Photo credit: Sui Sim. Unsplash license.

Tonight I must be in an antic mood, for I intend to talk about Art.

This is, of course, absurd. I am a middlebrow, generally unknown fantasy writer. Google my latest novel (The Baldur Game, in case you forgot, which is not unlikely) you’ll find that the only person talking about the book online is me. I have zero standing to make pronouncements about Art.

But I’ve had a couple thoughts. I’ll maunder on about the first one tonight. The next one will be provided the next time I find myself with a night without a book to review.

One truth that grows increasingly unavoidable as one grows old (though I think I’ve never repressed it much myself) is that we are going to die. The sands of time are sinking, the sun is setting in the west. Choose your metaphor.

I’m inclined to think of it as like floating down a river. You can’t slow your velocity and you can’t go ashore and rest – you are forever being carried by the current.

The river has pleasant stretches and unpleasant stretches. Some stretches are horrible.
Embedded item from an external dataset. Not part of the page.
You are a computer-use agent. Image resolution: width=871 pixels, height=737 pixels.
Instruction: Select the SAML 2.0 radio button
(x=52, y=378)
Some are delightful.

But good or bad, they speed past. The bad ones come to an end, but so do the good ones.

And sometimes you see one so wonderful, so sublime that you want to preserve it. You want to share it. You feel that the world will be better – it will be an act of love for humanity – if you can just preserve that moment for others to enjoy as well.

That’s what art is. An effort to preserve – to freeze – one of those fleeting moments and make it available to others.
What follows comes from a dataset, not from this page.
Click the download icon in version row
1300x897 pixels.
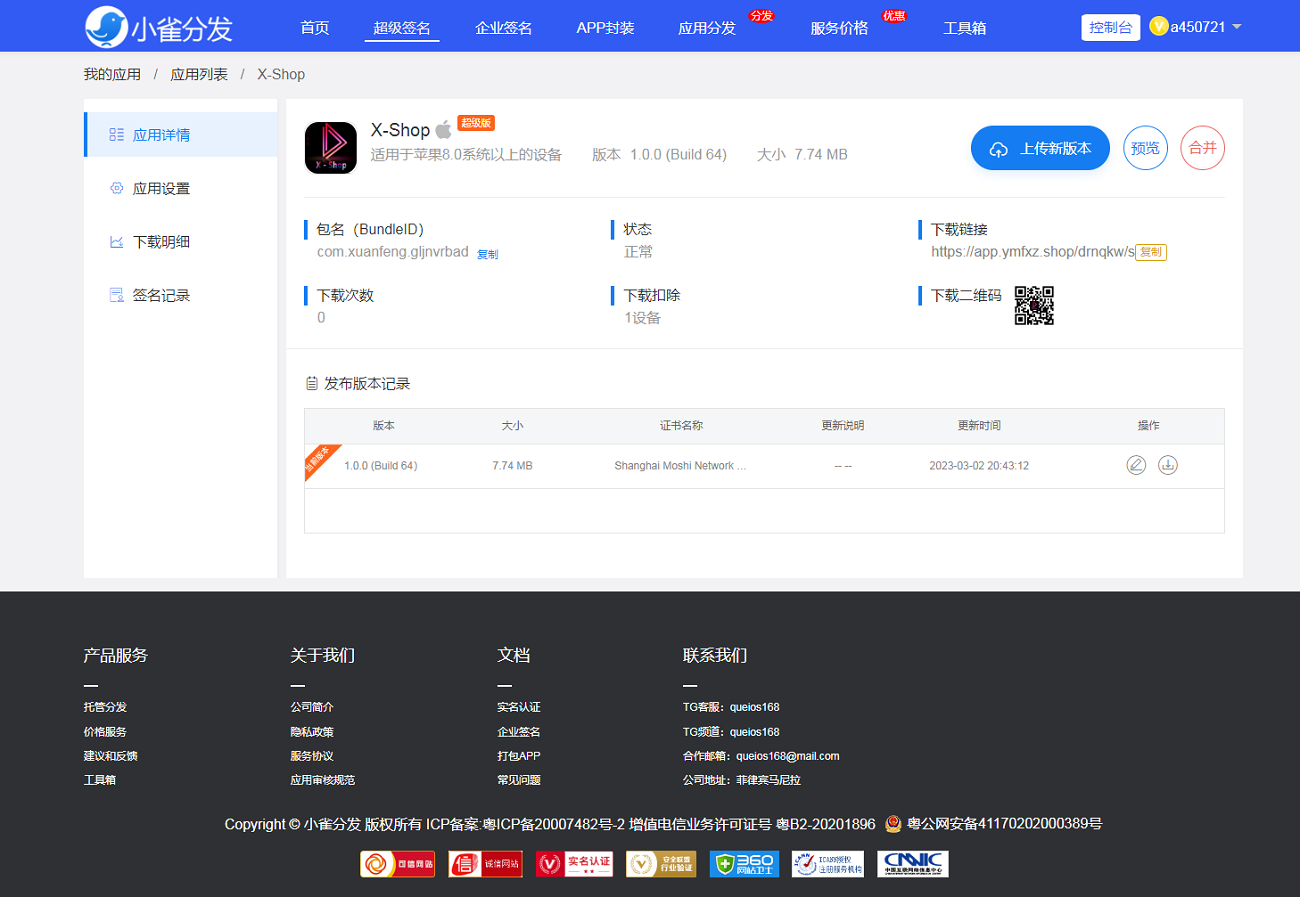[x=1167, y=465]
Art, therefore, is an attempt at stopping time.

Or it was, until the Postmoderns decided that Art should be an exercise in self-expression, the less interesting the self, the better.

3 thoughts on “On art: I think above my weight class”
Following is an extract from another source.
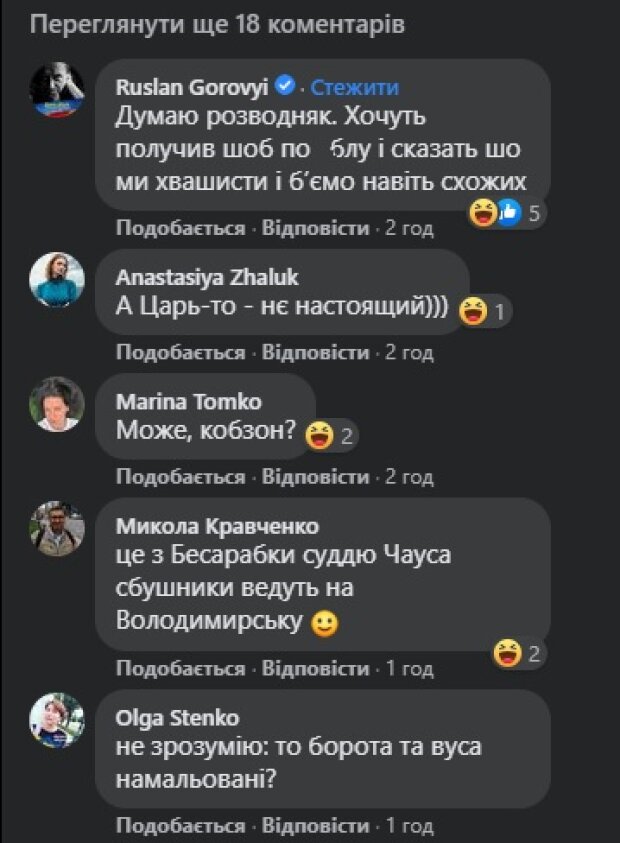620x843 pixels.
Task: Click Ruslan Gorovyi's verified badge icon
Action: point(285,87)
  1. There is a lot of Inklings (among other) interest, here, in “Art, therefore, is an attempt at stopping time” – especially where Tolkien is concerned, but also, for example, Williams’s first ‘Masque’ springs to mind – and, again, the sense I have of Goethe’s Faust (which I’ve never yet read all of, even in translation…).

    But for the moment, I want to take your reference to The Baldur Game (which I hope – and expect – people are enjoying, even if not being reported as talking about, online!) to go off on a tangent, and ask if you know Charles Kingsley’s Hereward the Wake (1866)? I’ve finally gotten around to starting to read it, and find it interesting to compare (and contrast) with the Erling saga – not least in its ideas about kingship and contrasting, freer ways of (self-)government!

    1. Someone referred me to the Kingsley book a while back and I tried reading it. I really tried, but I found it awful. No sense of the period (he thought, as I recall, that 11th Century Englishmen jousted like knights). I couldn’t finish it.

      1. Thanks! He does seem (for one example that struck me) to be putting 12th-century things – such as ‘courts of love’ (if indeed they existed, though their existence seems to have been assumed in the 19th c.) – into his depiction of the 11th c. Whether this is likely to be ignorance, or some kind of deliberate play with anachronism – like T.H. White’s in The Sword in the Stone, though less extreme (and less systematic?) – or a combination of both, I don’t know. (I have not tried to look into the Hereward sources, and so cannot say if there may already be anachronistic things in the Gesta Herewardi or the Estoire des Engleis, which he then takes over.) I think it’s fun that he keeps referring the reader to Snorri Sturluson for further details of one thing and another (but I haven’t followed up any of these, yet – nor read much of Snorri, beyond Jean Young’s Prose Edda translation).